Well, there in the worm's digestive tract, I am thankful and privileged to have the company of the following for the past 2 months ever since J stopped joining me on these daily rides. And good company deserves a larger party! So here goes...
>> 2007 Man Booker Prize winner Kiran Desai's The Inheritance of Loss has been so widely reviewed, I'm going to be lazy and point you to these reviews instead in NYT , Hindustan Times, and the Guardian).
>> The next stop was Edith Wharton's House of Mirth (online Gutenberg version here), a very cheap "Bantam classics" edition so brown it looked like I had soaked its pages in coffee, so old it wore dark liver spots of age.
>> And this week, having resisted reading Henry James for years (a Korean friend at Cambridge was writing her PhD thesis on James, and she was both so enamoured and tortured by him I thought it best him to her care), I finally succumbed to thought Henry James' The Bostonians (online version here).
For me, besides the sheer pleasure of words, these works shared an acute awareness of the smallness of the societies and villages we move in - the ticks and quirks, rules and exemptions - and the largeness and span of the world possibly open to the individual. This expanse is not only the space covered by the pioneering go-west exploits or the fetishised European tours of the early American, nor is it the equally pioneering,but more tragic go-west dreams of modern India. This expanse could possibly be the individual's own narrative space. There is the romance that, whether stayers, lovers, emigres or gamblers, the individual could plot, connive and embellish our own stories.

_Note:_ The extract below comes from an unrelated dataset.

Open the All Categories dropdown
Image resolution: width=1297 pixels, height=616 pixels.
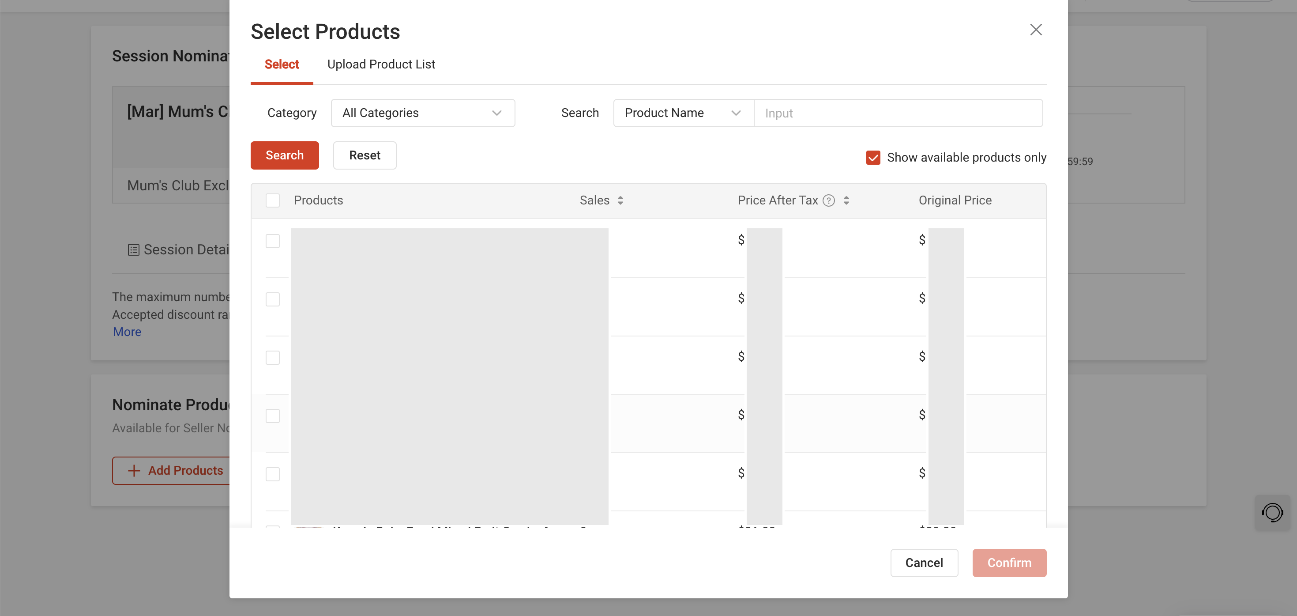[422, 113]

The depressing reality, however, is that the possibility for this latter space to be limitless and free is constantly threatened by the former's encroachment - from social ambition there is competition and exploitation, and today, globalisation.
The comfort is that however small or large this space we singularly possess - the size of a page or the inside of a train - there is a chance that we need not be alone.